R. S. Thomas
Recognized as one of the leading poets of modern Wales, R. S. Thomas writes about the people of his country in a style that some critics have compared to that nation's harsh and rugged terrain. Using few of the common poetic devices, Thomas's work exhibits what Alan Brownjohn of the New Statesman calls a "cold, telling purity of language." James F. Knapp of Twentieth Century Literature explains that "the poetic world which emerges from the verse of R. S. Thomas is a world of lonely Welsh farms and of the farmers who endure the harshness of their hill country. The vision is realistic and merciless." Despite the often grim nature of his subject matter, Thomas's poems are ultimately life-affirming. "What I'm after," John Mole of Phoenix quotes Thomas explaining, "is to demonstrate that man is spiritual." As Louis Sasso remarks in Library Journal, "Thomas's poems are sturdy, worldly creations filled with compassion, love, doubt, and irony. They make one feel joy in being part of the human race."
The son of a sailor, Thomas spent much of his childhood in British port towns where he and his mother would live while his father was away at sea. His early education began late and was only sporadically pursued until his father found steady work with a ferry boat company operating between Wales and Ireland, and the family was able to settle in the Welsh town of Caergybi. After graduating from school Thomas studied for the Anglican priesthood, a career first suggested to him by his mother. As he recounts in his article for the Contemporary Authors Autobiography Series (CAAS), "Shy as I was, I offered no resistance."
In 1936, Thomas was ordained a deacon in the Anglican Church and was assigned to work as a curate in the Welsh mining village of Chirk. In 1937 he became an Anglican priest. The post in Chirk was the first of a series of positions he was to hold in the rural communities of Wales. Between 1936 and 1978, Thomas served in churches located in six different Welsh towns. These appointments gave him a firsthand knowledge of Welsh farming life and provided him with a host of characters and settings for his poetry.

[Work to do]
Mark each statement yes or no according to the R. S. Thomas text, and quote the exact words that decide it. 1. His mother was the first to suggest the priesthood to him. 2. He was ordained a priest in 1936. 3. Between 1936 and 1978 he served in churches in four Welsh towns.

[Recorded data]
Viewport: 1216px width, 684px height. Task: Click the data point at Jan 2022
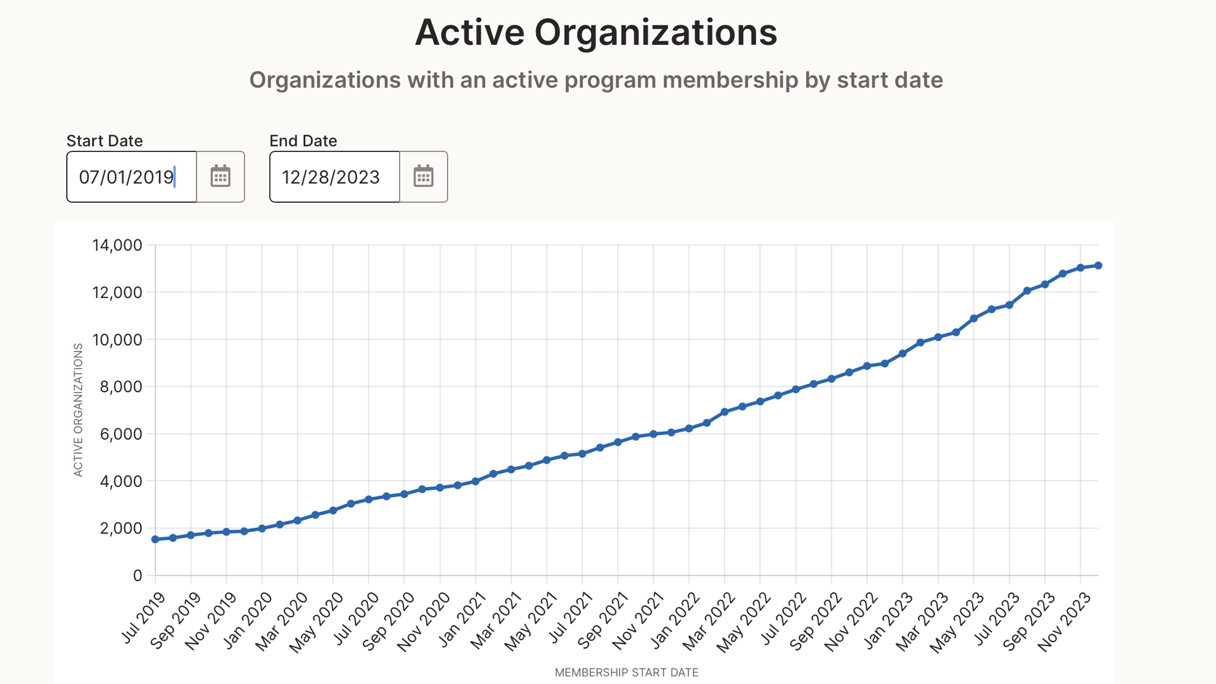[689, 429]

[Task output]
1. Yes: "a career first suggested to him by his mother."
2. No: "In 1937 he became an Anglican priest."
3. No: "Thomas served in churches located in six different Welsh towns."